Judging creative work of others is a strange business, and in the end it comes down to tastes and context. There’s really no other honest way to do it. Something can be technically great but not be what you’re looking for. The context is the head of the person choosing, and isn’t something that can be predicted or necessarily designed for. This was one of the main lessons from the Professional Artists seminar I attended at the F&F Kunst schule in Zurich this summer. Art is bought in the gallery scene based on context. Is it new, does it fit with the gallery, is it maketable, does it create a reaction – and how does it do that in relaitonship to all the other art in the Zurich art world? Art doesn’t have value without context, and as the context changes, so does the value of the art.
For the decision process, I mainly looked to see what the music would create in my head, and based off of how ambivalent or twisted those images were, I decided to go with that artist. I figured, the music which creates the strongest reaction in me is probably the best one to go with. This was a measure of how the work of the artists would match my work. There were a number of entries which were excellent, and I could imagine creating a movie with them, but just didn’t fit into the context of the project I have in my head. As an artist, the most important thing is to connect with people who like your work, that is the context in which you will be successful, and sometimes it just needs to be one or two people.

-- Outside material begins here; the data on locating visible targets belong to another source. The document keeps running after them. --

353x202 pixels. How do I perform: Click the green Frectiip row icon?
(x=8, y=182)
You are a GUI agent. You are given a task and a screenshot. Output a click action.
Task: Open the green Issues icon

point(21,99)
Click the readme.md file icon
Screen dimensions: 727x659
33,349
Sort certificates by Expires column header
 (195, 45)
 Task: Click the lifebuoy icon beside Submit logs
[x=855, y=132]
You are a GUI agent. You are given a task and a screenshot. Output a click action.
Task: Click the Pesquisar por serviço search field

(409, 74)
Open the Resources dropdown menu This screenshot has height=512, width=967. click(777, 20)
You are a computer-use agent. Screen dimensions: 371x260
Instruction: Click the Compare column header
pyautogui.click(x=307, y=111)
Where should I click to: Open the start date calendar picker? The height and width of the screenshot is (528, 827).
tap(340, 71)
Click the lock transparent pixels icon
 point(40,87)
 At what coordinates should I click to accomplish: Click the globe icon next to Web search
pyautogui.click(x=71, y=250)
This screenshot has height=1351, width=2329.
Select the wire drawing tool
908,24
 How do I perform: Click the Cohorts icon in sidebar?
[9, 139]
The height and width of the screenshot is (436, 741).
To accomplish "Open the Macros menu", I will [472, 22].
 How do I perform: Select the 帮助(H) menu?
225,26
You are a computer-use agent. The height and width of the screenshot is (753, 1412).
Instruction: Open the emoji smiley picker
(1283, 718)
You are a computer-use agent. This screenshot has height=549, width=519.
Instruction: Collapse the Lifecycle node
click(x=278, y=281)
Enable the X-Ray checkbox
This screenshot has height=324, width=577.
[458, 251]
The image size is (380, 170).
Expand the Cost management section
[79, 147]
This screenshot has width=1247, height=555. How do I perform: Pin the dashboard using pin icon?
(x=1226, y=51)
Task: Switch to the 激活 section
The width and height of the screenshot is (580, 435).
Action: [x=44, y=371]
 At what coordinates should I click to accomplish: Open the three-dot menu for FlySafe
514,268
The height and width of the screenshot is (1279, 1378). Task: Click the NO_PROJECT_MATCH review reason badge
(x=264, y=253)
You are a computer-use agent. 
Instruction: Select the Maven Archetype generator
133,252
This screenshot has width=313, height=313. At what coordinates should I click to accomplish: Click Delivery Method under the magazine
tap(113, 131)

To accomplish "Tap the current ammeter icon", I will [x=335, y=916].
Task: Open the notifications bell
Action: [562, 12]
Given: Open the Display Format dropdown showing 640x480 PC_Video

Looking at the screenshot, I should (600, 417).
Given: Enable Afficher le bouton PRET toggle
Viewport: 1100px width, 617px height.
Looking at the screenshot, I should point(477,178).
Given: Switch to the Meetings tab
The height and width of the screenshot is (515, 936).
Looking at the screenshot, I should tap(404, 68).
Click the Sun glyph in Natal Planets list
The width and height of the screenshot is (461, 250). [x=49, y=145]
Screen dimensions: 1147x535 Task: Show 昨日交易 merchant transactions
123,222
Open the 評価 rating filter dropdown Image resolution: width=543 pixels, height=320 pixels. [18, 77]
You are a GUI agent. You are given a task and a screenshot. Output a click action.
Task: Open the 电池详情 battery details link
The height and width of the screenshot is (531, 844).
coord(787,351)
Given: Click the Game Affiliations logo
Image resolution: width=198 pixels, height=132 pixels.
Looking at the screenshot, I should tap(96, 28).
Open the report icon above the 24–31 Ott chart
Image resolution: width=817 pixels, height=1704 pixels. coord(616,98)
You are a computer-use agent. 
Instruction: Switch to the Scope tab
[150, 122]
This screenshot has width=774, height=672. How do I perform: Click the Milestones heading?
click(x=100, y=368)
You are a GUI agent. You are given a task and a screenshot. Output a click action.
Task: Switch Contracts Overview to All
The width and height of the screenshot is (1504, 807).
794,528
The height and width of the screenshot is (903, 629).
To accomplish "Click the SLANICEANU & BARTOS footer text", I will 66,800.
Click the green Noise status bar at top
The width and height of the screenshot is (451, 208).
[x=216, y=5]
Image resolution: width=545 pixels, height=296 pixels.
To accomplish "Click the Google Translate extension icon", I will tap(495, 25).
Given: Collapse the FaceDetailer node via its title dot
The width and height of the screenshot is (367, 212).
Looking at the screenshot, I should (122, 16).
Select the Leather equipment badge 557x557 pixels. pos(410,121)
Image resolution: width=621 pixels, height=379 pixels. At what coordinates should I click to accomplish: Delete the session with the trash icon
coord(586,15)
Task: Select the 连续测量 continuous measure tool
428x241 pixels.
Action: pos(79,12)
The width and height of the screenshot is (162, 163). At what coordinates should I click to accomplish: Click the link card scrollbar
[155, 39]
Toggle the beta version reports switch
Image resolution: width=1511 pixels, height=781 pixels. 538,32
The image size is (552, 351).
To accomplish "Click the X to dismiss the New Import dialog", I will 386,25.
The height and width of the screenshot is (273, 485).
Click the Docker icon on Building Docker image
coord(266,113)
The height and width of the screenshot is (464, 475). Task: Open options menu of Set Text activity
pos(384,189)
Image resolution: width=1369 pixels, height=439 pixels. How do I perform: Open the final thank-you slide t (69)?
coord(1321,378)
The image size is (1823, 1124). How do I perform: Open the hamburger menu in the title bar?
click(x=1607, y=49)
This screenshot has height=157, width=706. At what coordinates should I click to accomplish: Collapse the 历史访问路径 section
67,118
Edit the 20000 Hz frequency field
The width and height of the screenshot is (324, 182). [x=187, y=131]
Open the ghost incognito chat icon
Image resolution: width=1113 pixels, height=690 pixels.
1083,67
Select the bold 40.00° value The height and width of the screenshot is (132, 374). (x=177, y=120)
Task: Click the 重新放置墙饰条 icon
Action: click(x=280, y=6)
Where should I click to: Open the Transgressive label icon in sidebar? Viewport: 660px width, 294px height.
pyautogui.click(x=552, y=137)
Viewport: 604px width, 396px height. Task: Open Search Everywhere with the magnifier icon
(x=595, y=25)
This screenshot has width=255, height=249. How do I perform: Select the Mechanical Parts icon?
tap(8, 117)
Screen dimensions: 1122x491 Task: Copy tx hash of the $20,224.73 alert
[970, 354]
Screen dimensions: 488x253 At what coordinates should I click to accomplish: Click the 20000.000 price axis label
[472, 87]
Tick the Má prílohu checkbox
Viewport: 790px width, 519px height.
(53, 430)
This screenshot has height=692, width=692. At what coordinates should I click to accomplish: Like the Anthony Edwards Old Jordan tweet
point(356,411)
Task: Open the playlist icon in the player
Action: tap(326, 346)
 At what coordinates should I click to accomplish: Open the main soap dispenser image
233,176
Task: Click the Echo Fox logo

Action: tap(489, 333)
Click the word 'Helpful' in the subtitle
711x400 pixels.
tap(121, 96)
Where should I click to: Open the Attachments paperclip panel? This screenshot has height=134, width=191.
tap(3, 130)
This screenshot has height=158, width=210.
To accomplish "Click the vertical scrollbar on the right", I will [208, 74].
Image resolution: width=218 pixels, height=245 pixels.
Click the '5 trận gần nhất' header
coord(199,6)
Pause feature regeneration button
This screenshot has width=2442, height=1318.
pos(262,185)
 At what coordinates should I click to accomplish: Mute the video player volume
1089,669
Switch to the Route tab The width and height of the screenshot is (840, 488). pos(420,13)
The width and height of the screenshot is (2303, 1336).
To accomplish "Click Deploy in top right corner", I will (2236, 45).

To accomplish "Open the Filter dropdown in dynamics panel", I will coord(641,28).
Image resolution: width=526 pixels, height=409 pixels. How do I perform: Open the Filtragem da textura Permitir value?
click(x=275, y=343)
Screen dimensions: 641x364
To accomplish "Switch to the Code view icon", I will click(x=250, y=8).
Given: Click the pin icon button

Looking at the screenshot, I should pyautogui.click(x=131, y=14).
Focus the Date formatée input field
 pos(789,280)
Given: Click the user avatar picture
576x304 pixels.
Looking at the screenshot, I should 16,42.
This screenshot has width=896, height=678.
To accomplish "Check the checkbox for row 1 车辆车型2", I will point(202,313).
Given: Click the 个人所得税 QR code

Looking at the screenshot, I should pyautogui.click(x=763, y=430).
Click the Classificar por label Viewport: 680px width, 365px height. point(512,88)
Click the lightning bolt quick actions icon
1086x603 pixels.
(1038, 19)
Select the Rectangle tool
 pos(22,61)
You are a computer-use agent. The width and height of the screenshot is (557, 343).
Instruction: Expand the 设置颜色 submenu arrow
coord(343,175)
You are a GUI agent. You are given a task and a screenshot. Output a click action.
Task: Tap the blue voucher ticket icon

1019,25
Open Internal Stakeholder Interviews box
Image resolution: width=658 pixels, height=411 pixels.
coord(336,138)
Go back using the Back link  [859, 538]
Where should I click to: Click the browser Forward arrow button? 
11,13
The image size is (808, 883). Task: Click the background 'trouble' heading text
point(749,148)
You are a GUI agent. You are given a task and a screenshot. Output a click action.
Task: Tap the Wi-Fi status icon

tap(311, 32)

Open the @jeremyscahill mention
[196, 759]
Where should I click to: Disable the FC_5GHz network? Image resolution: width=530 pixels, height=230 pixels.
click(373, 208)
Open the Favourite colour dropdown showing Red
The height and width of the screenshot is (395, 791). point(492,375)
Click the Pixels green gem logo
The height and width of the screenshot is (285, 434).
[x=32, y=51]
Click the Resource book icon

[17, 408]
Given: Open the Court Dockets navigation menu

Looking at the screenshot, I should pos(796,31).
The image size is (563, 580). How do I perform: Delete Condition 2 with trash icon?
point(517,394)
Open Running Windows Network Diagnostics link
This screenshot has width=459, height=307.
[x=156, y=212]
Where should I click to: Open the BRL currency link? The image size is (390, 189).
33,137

Bobby did a production called Coming Together, it starts with a cut from the song Come Together, and then drops into a drumming rhythm, it sort of bores into my head and remixing into a fluid menagerie that just mixes well with images of a Bratz doll 50 feet tall, walking through Detroit with a .50 Cal sniper rifle. It was the later part of the track that started pushing my neurons around. I could see a sort of blackness with interspiced flashes and a person walking down the street, the camera in my head did a pan and then a steadycam momevent around a guy’s face, then the scene was reversed in editing and then there was a robot fish crawling out of the ocean and started to walk.